Geçtiğimiz hafta, Resmi Gazete’de yayınlanan yönetmelik doğrultusunda okullarımızda belirli sınırlamalar dışında kılık kıyafet serbest bırakıldı. 12 Eylül darbe döneminden kalan yasakların özellikle başörtüsü ile ilgili olanının kaldırılması bir takım çevrelerde alışageldiğimiz tepkilerin depreşmesine neden oldu. Aslında, annelerimizin, ninelerimizin başlarını kapatmaları hiç sorun olmadı. Sonradan ne olduysa bu iş ülke meselesi haline geldi. Üniversite öğrencileri okula “alındı-alınmadı” ile başlayan tartışma bir türlü bitmedi gitti. Siyasetin malzemesi oldu başörtüsü. Bazıları başörtüsünün yasak olması için kendini görevlendirilmiş kabul etti. Konu gündemden bir düşse herkes ne kadar rahat edecek farkında bile değiller.
Başörtüsünün ortaokullarda yasak olmaktan çıkarılmasının kime ne zararı var?
Bugünlerde yapılan değişiklik sonrası, birçok yorum ve açıklama birbirini izliyor, Atatürk’ün ne söylediğini bilmeden Atatürk hamisi kesilip onun arkasına saklanıp kendi kinini kusanlara şahitlik ediyoruz. Bu tiplerin aslında Atatürkçülük diye bir dertleri yok, bunlar Atatürk maskesi takıp kendi yüzlerini saklamanın gayretindeler. Başörtüsü adı altında tüm düşmanlıklarını, kinlerini, nefretlerini kusmaktadırlar. Bu tipler geçmişte milletimize akıl almaz zulümler yapmış, ayrımlara, ötekileştirmeye tabi tutmuş, inançlı milletimize adeta vebalı muamelesi yapmışlardır.
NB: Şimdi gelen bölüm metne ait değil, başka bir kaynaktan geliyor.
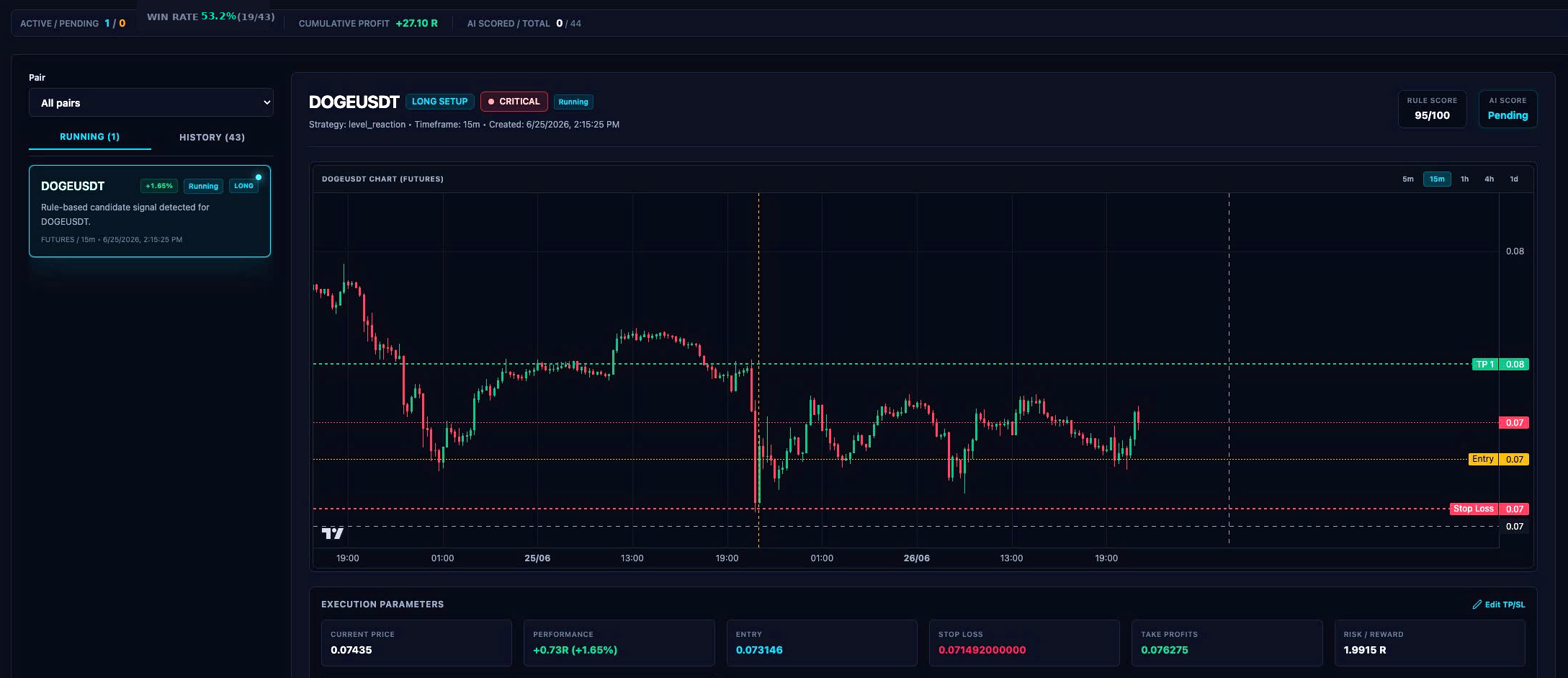Click the AI SCORE Pending box

click(x=1507, y=109)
Vatan için oğlunu seve seve askere gönderen başörtülü anayı yemin törenlerine almamış, vatan için kurşun yemiş askerin başörtülü eşini, bacısını askeri hastanelere sokmamış, üniversite kapılarında ikna odaları kurmuş, inancı gereği başını örtmüş binlerce kızımızın elinden okuma haklarını gasp etmişlerdir.
Atatürk’ün annesi, kız kardeşi ve hanımının başörtülü olduğunu bile görmeyen bu zihniyetin yine başörtüsü üzerinden dine ve Müslümanlara hakareti asla kabul edilemez.
Bu ülkeyi köleleştiren bu zihniyet üretimi değil üretilen her şeyi İsrail ve Amerika’dan almayı, zenginliklerin dış güçlere peşkeş çekilmesini, güneydoğuda kendi halkını dışlayıp ülkeyi tek tip tornadan çıkmış insanlar topluluğuna çevirmeye çalışan, oğlunu hapishanede ziyaret eden anayı Türkçe konuşamadığı için oğluyla konuşturmadan geri kovan zihniyettir. Ülkemizde yapılan her güzel şeye karşı çıkmış, yapılan her esere karşı durmuş, özgürlükler adına atılan her adıma karşı bağırıp çağırmışlardır. Bu zihniyet milletimizin inancına düşman zihniyettir.
Atatürk’ün kadının başını örtmesi veya açmasına ilişkin bir devrimi yoktur. Buna mukabil Atatürk, Konya Hilâliahmer Cemiyeti’nin düzenlediği çaylı toplantıda, tesettürün, kadınların çalışmasını engellemeyecek kadar basit olmasını tavsiye etmiş ve kadın kıyafetinde bir düzenleme düşünmediğini söylemişti:
“Memleketimizin bazı yerlerinde, en ziyade büyük şehirlerinde, tarzı telebbüsümüz (giyim kuşamımız), kıyafetimiz, bizim olmaktan çıkmıştır. Ya ifrat, ya tefrit. Ya çok kapalı, çok karanlık bir şekli harici gösteren bir kıyafet, veyahut Avrupa’nın en serbest balolarında bile kıyafeti hariciye olarak arz edilemeyecek kadar açık bir telebbüs. Bunun her ikisi de, şeriatın tavsiyesi, dinin emri haricindedir. Bizim dinimiz, kadını, o tefritten de, bu ifrattan da tenzih eder. Dinimizin tavsiye ettiği tesettür, hem hayata, hem fazilete, uygundur. Kadınlarımız, şeriatın tavsiyesi, dinin emri mucibince tesettür etselerdi ne o kadar kapanacaklar, ne de o kadar açılacaklardı. Tesettürü şer’i, kadınlar için mucibi müşkilât olmayacak, kadınların sosyal hayatta, iktisadi hayatta, erkeklerle teşriki faaliyet etmesine mâni bulunmayacak şekli basittedir. Bu şekli basit, heyeti içtimaiyemizin ahlâk ve adabına mugayir değildir. Tarzı telebbüsümüzü, ifrata vardıranlar, kıyafetlerinde aynen Avrupa kadınını taklit edenler, düşünmelidir ki, her milletin kendine mahsus ananesi, adeti, kendine göre milli hususiyetleri vardır… Kadının tarzı telebbüsünde teceddüt (yenileşme) yapmak meselesi mevzubahis değildir. Milletimize bu hususta yeni şeyleri belletmek mecburiyeti karşısında değiliz. Fertler, her türlü şekilleri tatbik edebilir, kendi zevkine, arzusuna, terbiye ve seviyesine göre istediği kıyafeti ihtiyar eyleyebilir.”
Her şey ortada iken başörtüsü yasağının kaldırılmasından rahatsız olmak, kamuoyunu yanlış bilgilendirmek ve bu yönde toplumsal gerginliğin oluşmasına çalışmak kime ne fayda sağlar? Milletimizin vicdanına havale ediyoruz.